Chapter 1128: A Blend of New and Old - The Vampire & Her Witch - NovelsTime

The Vampire & Her Witch

Chapter 1128: A Blend of New and Old

Author: The Vampire & Her Witch
updatedAt: 2026-01-16

CHAPTER 1128: A BLEND OF NEW AND OLD

The formal dining room, nestled deep within the stone caverns behind the ancient fortress, had gone through several significant changes since the last time Ollie came here.

When he first visited, the room felt gloomy and dark. There had been a single chandelier hanging over a simple cedar table that offered up enough seating for Lady Nyrielle’s progeny and a few other guests, but no more than that. The walls had been lined with a few of Lady Nyrielle’s paintings, but it was difficult to appreciate them without the enhanced senses of a vampire.

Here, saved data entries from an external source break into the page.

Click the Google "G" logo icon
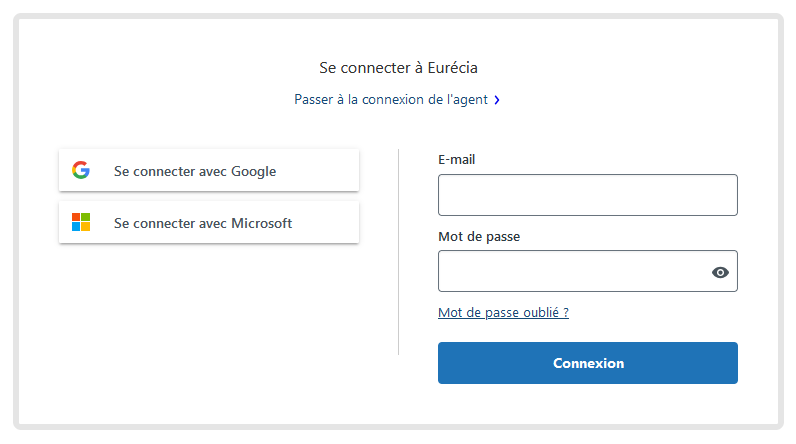 tap(81, 170)
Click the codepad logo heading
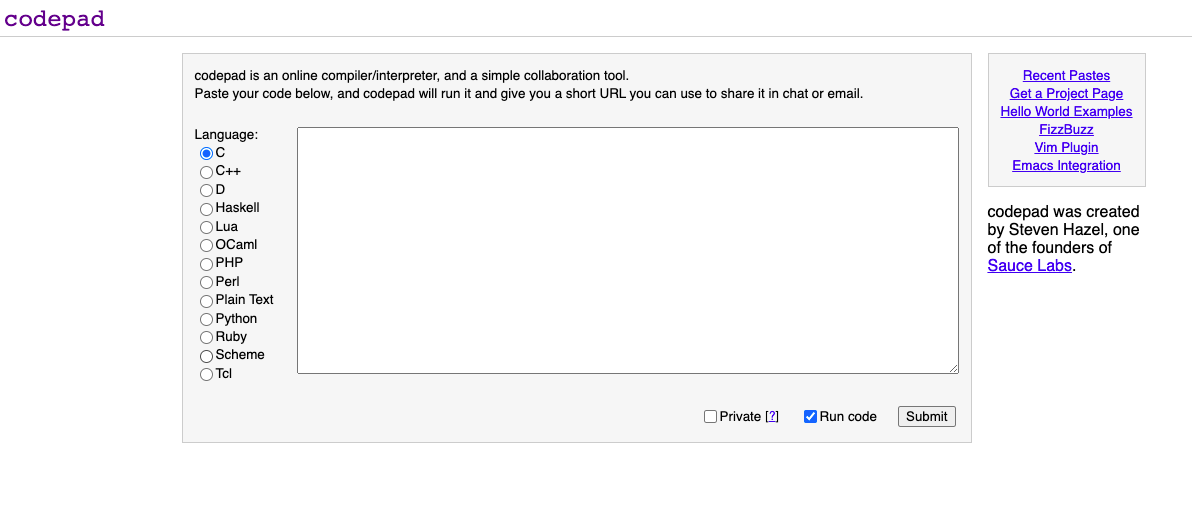The height and width of the screenshot is (527, 1192). (54, 19)
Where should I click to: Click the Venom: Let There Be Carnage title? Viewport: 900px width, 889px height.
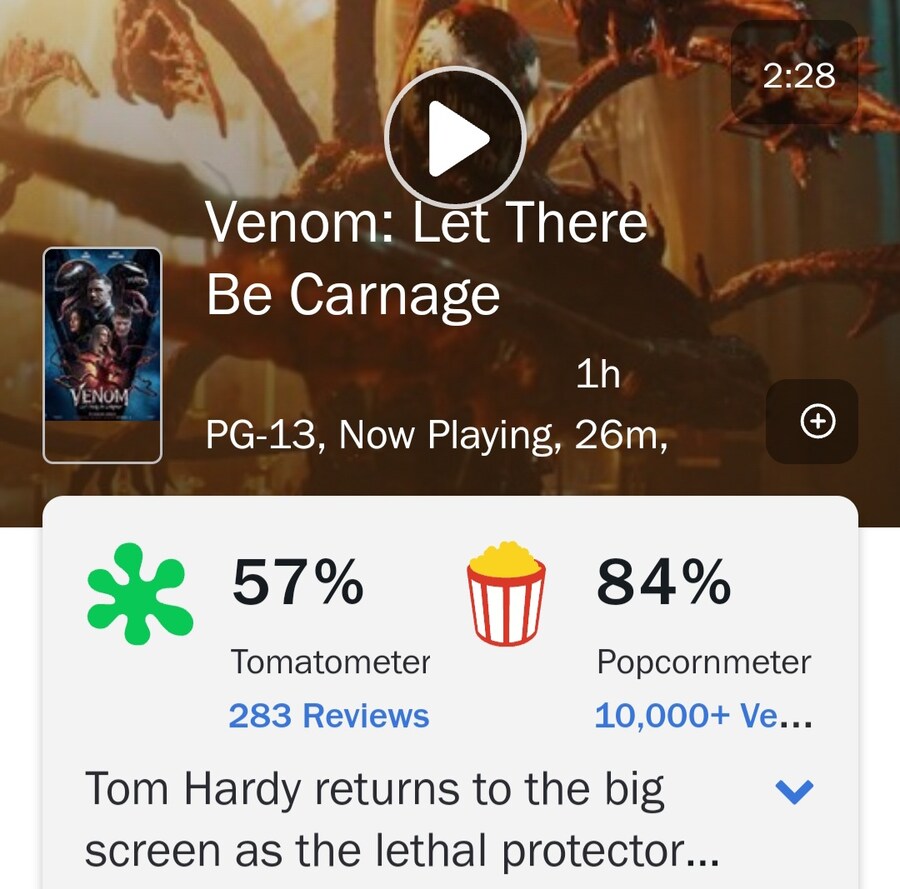426,258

Now, however, like much of the ancient fortress, the secluded dining room had gone through a substantial transformation.

The simple cedar table at the center of the dining room had been replaced by a large, elaborately carved oak table, the center of which resembled a map of the Vale of Mists come to life.

The table and matching chairs had come out of the deepest storage caverns, where they had lain since the fall of the Vale of Mists. As much as Cellach Lothian’s forces had destroyed when they all but burned the Vale to the ground, many of the treasures that had belonged to High Lord Torbin were kept in places so dark and deep that humans never discovered them before Nyrielle’s triumphant return to the Vale with her host of champion progeny.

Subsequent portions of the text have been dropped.